** Start of Input data **
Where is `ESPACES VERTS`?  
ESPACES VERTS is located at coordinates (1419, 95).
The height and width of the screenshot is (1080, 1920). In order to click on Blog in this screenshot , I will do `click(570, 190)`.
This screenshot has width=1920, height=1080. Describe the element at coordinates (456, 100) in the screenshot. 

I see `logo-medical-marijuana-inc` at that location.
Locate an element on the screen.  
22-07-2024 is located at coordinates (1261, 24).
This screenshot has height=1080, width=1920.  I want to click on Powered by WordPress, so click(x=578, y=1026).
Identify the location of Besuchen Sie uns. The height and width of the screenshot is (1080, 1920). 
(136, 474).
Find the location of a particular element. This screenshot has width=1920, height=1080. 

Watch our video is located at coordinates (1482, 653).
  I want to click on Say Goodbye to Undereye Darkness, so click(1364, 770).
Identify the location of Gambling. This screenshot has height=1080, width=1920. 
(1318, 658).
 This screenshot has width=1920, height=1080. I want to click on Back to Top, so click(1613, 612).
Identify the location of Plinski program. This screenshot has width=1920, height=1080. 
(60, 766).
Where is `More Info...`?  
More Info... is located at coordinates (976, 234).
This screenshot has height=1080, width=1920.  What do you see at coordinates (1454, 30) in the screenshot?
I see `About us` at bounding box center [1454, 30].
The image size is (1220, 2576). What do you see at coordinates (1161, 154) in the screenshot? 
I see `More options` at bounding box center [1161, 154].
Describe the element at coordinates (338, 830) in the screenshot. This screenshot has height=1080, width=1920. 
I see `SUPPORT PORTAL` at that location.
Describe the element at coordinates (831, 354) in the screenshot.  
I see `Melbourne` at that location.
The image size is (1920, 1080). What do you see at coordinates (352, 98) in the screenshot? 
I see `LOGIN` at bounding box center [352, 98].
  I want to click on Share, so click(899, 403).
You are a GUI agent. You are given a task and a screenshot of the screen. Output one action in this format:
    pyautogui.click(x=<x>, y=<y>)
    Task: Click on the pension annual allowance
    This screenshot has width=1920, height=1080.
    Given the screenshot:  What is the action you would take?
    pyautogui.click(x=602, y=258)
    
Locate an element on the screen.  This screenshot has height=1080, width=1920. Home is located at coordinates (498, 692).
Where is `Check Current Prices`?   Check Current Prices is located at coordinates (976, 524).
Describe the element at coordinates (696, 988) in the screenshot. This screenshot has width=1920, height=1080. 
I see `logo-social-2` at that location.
** End of Input data **
- Stated problem
Find every line in the listing above that contains the word "located", treating uppercase and lowercase as different, and copy each one.

- Complete answer
ESPACES VERTS is located at coordinates (1419, 95).
22-07-2024 is located at coordinates (1261, 24).
Watch our video is located at coordinates (1482, 653).
More Info... is located at coordinates (976, 234).
Locate an element on the screen.  This screenshot has height=1080, width=1920. Home is located at coordinates (498, 692).
Where is `Check Current Prices`?   Check Current Prices is located at coordinates (976, 524).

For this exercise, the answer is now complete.